It is a job that continues to satisfy his appetite for discovery, even after more than two decades.
“The first time I travelled to Antarctica and marvelled at the pristine environment, teeming with wildlife and unsurpassed scenery,” he said.
“There really is nowhere else quite like it on Earth, and to have the opportunity to captain an innovative expedition vessel to this untouched wilderness has been a wonderful privilege.
“Travelling to destinations like Antarctica reminds me of why I took up a career in the maritime industry in the first place – it’s a sense of adventure you get from no other job.”
Though he is keen to avoid “cliché’s” it’s the diversity of the job that adds an even further draw.
“It’s a bit cliché to say ‘no two days are the same’, but it is true. I believe that the responsibility captains have cannot be underestimated, which makes the job both challenging and hugely rewarding.,” James adds.
“We are in charge of our ships for several months at a time, 7 days a week, 24 hours a day. We have to trust our teams and are always available should something occur.”
He continues: “There is no ‘typical’ day as such.
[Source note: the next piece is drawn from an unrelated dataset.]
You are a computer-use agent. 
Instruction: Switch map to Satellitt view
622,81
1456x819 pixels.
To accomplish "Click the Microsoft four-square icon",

We spend much of the year travelling to remote destinations like Antarctica and the Arctic, where literally every day is different and challenging. “I spend a significant part of my day on the bridge of the ship, where I oversee challenging navigation and manoeuvring procedures and offer advice to the Junior Deck Officers to allow them to progress.
“A great deal of my day is spent working with the Discovery Leader, analysing weather forecasts, ice charts and planning routes with the Ship’s Navigator to ensure that we deliver the best possible experience for our guests.
“The Chief Engineer, Hotel Manager and Staff Captain all report to me, so I maintain oversight of all aspects of the ship’s operation.
“I also have social duties, so I often spend time meeting guests or hosting tables, which is a wonderful way to meet new people and hear about their travel adventures.”
It turns out adventure isn’t just saved for the crew. A cruise holiday was the thing that launched James into his lifelong passion, and it is the perfect opportunity for holidaymakers to experience a new way of seeing the world.
James says the variety of cruise options on offer from the cruise industry is why it can cater to so many people, and why he encourages holidaymakers to try it for themselves.
“The cruise industry is incredibly diverse, it encompasses everything from a budget three-day vacation out of Florida to an ultra-luxury three-week trip to the most remote places on Earth,” he said.
“I have heard some people say that ‘cruising is not for them’, but I really do believe there is a cruise ship and a destination out there for almost everyone – whether that is a European river cruise or a once-in-a-lifetime expedition cruise to the other side of the globe.”